應用SPSS11.5統計軟件進行數據分析， P<0.05表示有統計學意義， 計量數據結果均以x±s表示。組間差異性比較采用oneway ANOVA。

2 結果

2.1 MAGE3/Hsp70融合蛋白的純化與鑒定 含有pET28α（+）MAGE3/Hsp70質粒的BL21(DE3)， IPTG誘導后進行SPSPAGE， 表達相對分子質量(Mr)為8 700的蛋白。經NiNTA Resin分離純化系統分離純化后得到純度約為90%的蛋白（圖1）; Western blot檢測于Mr約8 700出現特異性條帶（圖2）， 證明是MAGE3/Hsp70的融合蛋白。

2.2 工藝優化結果

各因素的影響規律為C>B>A>D， 最佳工藝條件為A2、 B2、 C2、 D2 。按優化配方一次批量制備出納米疫苗以供后續實驗使用。

2.3 NL（MH）的形態與粒徑

按優化工藝制備出的NL（MH）為帶乳光的半透明均質膠體。透射電子顯微鏡下觀察發現納米脂質體呈近似球形， 大小較均勻（圖3）。將采集的圖象經計算機圖象分析， 求得NL（MH）的平均粒徑為80±25 nm。

2.4 納米脂質體的包裹率及穩定性實驗

經計算， NL（MH）的包裹率為30%。于4℃放置6個月或3 000 r/min 10 min離心后， 外觀依然為 均質膠體混懸液， 無分層和沉淀現象。電鏡觀察顆粒大小無變化。

2.5 急性毒性的觀察

對照組和實驗組小鼠給藥后均無呼吸急促、 搖擺、 發抖、 弓背、 半癱、 身體僵直等急性中毒癥狀， 兩周內無實驗鼠死亡。剖殺動物后， 經肉眼觀察， 對照組組織和器官未見明顯異常， 實驗組除小鼠脾臟相對增大外， 其他器官未見明顯異常。病理學檢查各重要臟器亦無明顯異常變化如圖4。納米疫苗測不出半數致死量（LD50）， 最大耐受量在15 mg/kg 以上。

3 討論

NL（MH）具有納米級粒徑， 常規脂質體入血后， 血液中的調理素（補體、免疫球蛋白等）易吸附在它表面促使單核細胞吞噬并清除［2］。

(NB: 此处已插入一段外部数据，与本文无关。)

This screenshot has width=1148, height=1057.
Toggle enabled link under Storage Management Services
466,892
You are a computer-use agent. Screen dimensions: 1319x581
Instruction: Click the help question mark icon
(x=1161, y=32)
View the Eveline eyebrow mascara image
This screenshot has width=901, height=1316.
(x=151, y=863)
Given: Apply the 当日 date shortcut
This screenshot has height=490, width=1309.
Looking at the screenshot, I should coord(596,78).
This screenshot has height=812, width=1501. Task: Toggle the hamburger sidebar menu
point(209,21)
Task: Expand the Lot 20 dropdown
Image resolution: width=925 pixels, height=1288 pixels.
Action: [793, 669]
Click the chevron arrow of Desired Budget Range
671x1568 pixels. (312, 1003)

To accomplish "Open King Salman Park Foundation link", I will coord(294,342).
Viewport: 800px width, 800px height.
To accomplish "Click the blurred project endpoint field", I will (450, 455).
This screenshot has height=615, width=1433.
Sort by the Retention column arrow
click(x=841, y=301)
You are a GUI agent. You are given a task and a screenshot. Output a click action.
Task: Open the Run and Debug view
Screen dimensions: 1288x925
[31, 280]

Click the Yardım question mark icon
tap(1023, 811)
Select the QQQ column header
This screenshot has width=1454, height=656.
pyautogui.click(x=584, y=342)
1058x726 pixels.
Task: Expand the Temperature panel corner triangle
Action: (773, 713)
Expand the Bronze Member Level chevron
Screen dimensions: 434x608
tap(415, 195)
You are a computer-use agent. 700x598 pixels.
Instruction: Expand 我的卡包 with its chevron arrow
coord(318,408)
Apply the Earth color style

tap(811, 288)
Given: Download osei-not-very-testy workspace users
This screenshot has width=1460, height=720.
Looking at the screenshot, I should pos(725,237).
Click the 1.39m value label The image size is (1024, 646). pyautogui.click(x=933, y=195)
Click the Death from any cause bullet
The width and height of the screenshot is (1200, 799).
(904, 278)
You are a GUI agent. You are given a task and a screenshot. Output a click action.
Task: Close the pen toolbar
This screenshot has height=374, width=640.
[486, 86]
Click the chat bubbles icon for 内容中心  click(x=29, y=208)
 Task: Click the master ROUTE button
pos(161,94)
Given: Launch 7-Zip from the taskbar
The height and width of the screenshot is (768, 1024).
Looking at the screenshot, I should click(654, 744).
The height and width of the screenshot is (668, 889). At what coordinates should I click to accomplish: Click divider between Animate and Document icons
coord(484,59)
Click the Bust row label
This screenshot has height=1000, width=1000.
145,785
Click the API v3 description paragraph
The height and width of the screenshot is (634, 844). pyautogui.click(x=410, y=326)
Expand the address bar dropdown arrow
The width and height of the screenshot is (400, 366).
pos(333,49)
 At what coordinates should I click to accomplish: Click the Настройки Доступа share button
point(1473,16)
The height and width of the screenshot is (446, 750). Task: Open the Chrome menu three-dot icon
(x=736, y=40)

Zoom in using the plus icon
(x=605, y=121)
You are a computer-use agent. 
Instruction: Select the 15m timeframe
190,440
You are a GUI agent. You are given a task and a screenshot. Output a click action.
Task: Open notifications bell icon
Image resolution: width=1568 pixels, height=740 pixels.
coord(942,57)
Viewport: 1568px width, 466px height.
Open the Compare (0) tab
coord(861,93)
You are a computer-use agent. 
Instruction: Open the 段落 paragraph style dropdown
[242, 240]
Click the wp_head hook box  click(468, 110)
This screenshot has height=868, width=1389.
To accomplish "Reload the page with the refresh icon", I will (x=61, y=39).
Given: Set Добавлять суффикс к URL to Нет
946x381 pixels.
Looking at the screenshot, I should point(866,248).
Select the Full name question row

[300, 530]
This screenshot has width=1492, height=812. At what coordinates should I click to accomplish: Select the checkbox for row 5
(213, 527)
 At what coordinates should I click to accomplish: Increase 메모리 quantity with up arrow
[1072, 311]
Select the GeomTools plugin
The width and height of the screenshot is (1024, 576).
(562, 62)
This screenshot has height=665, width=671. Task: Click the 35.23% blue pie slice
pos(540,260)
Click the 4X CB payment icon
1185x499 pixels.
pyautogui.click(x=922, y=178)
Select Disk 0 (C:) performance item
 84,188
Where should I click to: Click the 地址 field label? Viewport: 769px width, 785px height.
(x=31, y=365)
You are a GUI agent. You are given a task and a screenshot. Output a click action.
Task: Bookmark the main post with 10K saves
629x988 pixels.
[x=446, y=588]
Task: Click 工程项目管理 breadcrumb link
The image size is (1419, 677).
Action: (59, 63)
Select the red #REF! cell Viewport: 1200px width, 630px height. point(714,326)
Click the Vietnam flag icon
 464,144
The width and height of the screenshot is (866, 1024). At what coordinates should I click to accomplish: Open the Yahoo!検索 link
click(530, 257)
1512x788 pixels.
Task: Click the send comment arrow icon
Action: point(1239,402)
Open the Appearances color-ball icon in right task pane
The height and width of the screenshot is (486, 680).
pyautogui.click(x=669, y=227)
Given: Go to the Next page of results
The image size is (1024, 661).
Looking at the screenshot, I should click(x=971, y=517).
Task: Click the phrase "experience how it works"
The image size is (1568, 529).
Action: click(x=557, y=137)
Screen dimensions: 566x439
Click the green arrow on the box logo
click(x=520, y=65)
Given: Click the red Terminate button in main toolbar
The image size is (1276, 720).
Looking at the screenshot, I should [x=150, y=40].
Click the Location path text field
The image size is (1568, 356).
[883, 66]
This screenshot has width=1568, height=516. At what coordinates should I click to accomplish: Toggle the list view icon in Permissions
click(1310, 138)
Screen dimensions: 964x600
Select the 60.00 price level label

納米載藥系統可望克服蛋白/肽疫苗諸多的限制因素而成為肽類/蛋白質和DNA藥物載體的一個研究熱點［3］。不僅如此， 納米脂質體還具有緩釋的作用， Fundaro等研究了攜帶阿霉素的納米脂質體在大鼠體內的藥代動力學， 研究發現， 給藥后24 h血液內仍有阿霉素， 而常規給藥法則難以檢測到［4］。我們實驗制備的納米脂質體呈球形， 粒徑為(80±25) nm， 且大小較均勻， 首先從粒徑上保證了其具有納米藥物載體的特性。NL（MH）具有無明顯毒性特點：初步毒性實驗結果表明: NL（MH）免疫小鼠10只全部健康存活， 對小鼠的一般情況無不良影響。納米疫苗測不出半數致死量（LD50）， 最大耐受量在15 mg/kg （以脂質體包裹的MAGE3/Hsp70融合蛋白的量計算）以上。剖檢后NL（MH）組除脾臟變大， 其他臟器系數以及重要器官病理檢查結果與PBS對照組之間均無明顯差異。提示本疫苗無明顯的毒副作用， 并且能夠明顯增大免疫器官指數。免疫器官指數的增加可增強荷瘤小鼠的免疫功能， 調動機體的防御系統起到遏制腫瘤生長和轉移的作用， 這是細胞毒類藥物所不具備的優點。我們實驗制備NL（MH）選用的載體材料為大豆卵磷脂和膽固醇， 這些原料無毒， 生物相容性好， 可以通過體內代謝途徑分解， 保證了制備的納米藥物載體具有無明顯毒性的性質。NL（MH）具有良好的穩定性， 實驗制備的納米脂質體在4℃條件下儲存6個月或3 000 r/min離心10 min后， 外觀形態及理化指標都無明顯改變。這一特性使納米脂質體便于運輸和保存， 將有利促進脂質體走向臨床運用。 實驗中制備的納米脂質體的包裹率和文獻報道的相差不大［5， 6］， 后續實驗也證明該疫苗具有很好的療效， 但是距理想藥物載體還有一段距離。因為蛋白、 多肽和DNA分子質量大， 不容易得到高濃度溶液， 在脂質體制備過程中， 所以不易得到高包封率。還需深入研究， 采取一定方法進一步提高蛋白藥物的包裹率， 如改良制備工藝， 或者交聯基團增加融合蛋白的脂溶性。